Mr. Judson had his difficulties. There were no lights in the School, and the School Board wished him to do without them. Children were often absent on the excuse that farmers, even members of the Board, required them for work in the fields. On May Day it was the custom, so he wrote, for the girls to go round with garlands Then there were Bourne Fair, Bourne Statute and Bourne Circus, Club Feasts, Thurlby Feast, Thurlby Flower Show & Sports, Baston Feast, Church Sunday School Treat, Wesleyan Sunday School Anniversary, Free Methodist Sunday School Anniversary and Band of Hope Festival. He needs must give a day’s holiday, he comments: They would not have come anyway.
Thurlby Council School 1894 – 1914.
In 1893 Harry Smith and Gertrude Judson gained Thurlby and Bytham Scholarships to Stamford School and Stamford High School respectively. It would be interesting to learn more about this Scholarship.
In 1894 Mr. John Davies was appointed Head Master. The number of children on the Register varied from 153 to 182. He had as Assistant Teachers or Monitors
- Miss Ellen Andrew, 1899 – 1902.
- Miss Mary Isabella Bates, 1895.
- Miss Edith Brutnell, 1904 – 1910.
- Miss Mary Elizabeth Clark, 1902 – 1907.
- Mrs. E.M.C. Davies, 1894 – 1913.
- Miss Hilda Mabel Fancourt, 1899 – 1906.
- Miss Florence Fairchild, 1910.
- Master Tom Fairchild, 1899.
- Miss Bessie Garfoot, 1910 – 1911.
- Miss Winifred Alice Garwood, 1901 – 1902.

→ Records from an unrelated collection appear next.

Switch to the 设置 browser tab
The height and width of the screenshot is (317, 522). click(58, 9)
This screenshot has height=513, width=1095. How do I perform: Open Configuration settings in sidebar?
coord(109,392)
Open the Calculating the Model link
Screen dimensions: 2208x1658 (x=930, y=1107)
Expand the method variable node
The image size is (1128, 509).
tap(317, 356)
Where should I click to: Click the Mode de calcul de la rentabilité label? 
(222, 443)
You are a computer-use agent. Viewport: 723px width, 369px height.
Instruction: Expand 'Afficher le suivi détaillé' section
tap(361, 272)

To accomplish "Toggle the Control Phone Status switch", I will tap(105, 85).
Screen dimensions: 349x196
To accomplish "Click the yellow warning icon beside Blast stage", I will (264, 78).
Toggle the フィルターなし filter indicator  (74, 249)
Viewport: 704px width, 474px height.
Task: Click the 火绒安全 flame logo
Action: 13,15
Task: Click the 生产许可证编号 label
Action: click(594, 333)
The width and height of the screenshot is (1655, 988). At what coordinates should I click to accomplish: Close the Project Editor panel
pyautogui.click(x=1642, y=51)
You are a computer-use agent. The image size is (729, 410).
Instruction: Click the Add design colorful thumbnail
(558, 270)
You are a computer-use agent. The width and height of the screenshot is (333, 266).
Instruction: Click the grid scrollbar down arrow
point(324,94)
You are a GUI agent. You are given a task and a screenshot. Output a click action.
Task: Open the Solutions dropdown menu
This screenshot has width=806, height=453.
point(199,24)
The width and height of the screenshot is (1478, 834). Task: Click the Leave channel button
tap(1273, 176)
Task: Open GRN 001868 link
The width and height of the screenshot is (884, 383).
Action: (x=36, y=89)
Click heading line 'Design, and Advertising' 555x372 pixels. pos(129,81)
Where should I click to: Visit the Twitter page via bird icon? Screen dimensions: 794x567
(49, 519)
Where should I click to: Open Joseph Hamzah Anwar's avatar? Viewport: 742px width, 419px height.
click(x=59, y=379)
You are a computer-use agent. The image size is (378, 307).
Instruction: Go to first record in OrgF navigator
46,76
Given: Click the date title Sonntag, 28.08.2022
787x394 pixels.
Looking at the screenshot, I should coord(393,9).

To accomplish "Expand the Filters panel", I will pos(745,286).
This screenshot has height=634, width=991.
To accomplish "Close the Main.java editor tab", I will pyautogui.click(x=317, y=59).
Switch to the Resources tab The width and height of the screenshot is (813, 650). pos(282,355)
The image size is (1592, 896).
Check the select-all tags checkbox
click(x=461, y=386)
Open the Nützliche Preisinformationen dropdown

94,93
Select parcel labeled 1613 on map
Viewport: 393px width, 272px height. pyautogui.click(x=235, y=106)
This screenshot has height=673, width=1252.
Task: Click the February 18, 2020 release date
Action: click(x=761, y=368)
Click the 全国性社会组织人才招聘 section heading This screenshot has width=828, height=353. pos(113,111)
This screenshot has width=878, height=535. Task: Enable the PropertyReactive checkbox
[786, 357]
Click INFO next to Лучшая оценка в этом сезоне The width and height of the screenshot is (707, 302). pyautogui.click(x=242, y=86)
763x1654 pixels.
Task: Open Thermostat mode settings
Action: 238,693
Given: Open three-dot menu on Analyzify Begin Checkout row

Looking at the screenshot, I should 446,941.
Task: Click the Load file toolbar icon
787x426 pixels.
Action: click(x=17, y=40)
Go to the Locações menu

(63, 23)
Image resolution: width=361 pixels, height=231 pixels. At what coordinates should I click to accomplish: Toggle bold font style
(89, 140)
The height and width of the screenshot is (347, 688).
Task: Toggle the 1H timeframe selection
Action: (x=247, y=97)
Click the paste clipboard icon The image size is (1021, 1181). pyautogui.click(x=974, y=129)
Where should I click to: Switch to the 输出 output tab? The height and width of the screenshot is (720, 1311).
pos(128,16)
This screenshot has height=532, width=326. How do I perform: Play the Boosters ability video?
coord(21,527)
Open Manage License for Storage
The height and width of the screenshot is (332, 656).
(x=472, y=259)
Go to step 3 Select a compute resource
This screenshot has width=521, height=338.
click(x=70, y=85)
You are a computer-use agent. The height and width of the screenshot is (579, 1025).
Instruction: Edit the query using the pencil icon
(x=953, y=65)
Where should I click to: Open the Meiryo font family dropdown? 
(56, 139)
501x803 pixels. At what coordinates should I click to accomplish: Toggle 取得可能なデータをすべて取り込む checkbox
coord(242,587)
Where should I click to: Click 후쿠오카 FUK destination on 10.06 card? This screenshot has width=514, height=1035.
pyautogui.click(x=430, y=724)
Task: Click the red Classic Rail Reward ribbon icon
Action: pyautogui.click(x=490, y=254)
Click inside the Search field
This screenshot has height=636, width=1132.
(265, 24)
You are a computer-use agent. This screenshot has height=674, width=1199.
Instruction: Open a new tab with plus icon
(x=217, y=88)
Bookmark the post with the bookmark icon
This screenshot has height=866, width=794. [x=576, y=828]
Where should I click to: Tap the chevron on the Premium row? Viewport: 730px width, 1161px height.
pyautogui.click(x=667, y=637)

- Miss Isabell A. Gray, 1896.
- Sergeant Instructor Hippie, 1900 – 1902.
- Miss Hettie Holmes, 1899.
- Miss Ethel Ellen Horn, 1896 – 1901.
- Miss Elizabeth May Inkley, 1910 – onward.
- Miss Alice Louisa Jones, 1898 – 1899.
- Miss Florence Mary Knipe, 1901 – 1904, 1910 – onward.
- Miss Ethel May Marshall, 1908 – 1910.
- Miss Bertha Meek, 1907 – 1908.
- Miss Helen Nisbet, 1894 – 1896.
- Miss Dorothy Patience, 1913.
- Miss Edith Annie Rodgers, 1911 – 1912.
- Miss Annie Spendlove, 1913 – onward.
- Miss Gladys Mary Stynes, 1906 – 1910.
- Mrs. Katherine Whitethread, 1913 – onward.
During the period under review H.M. Inspectors reported that the work of the School developed from ‘fair’ to ‘efficiency maintained’ They complained frequently of irregular attendance on the part of the children, and urged the Board of Managers to bestir themselves – but with little effect. They said that lighting and ventilation were insufficient: better heating and cleaning were required.
One of the improvements noted was that a curtain was provided to divide the main room into two class rooms. Teachers had to be tough in those days.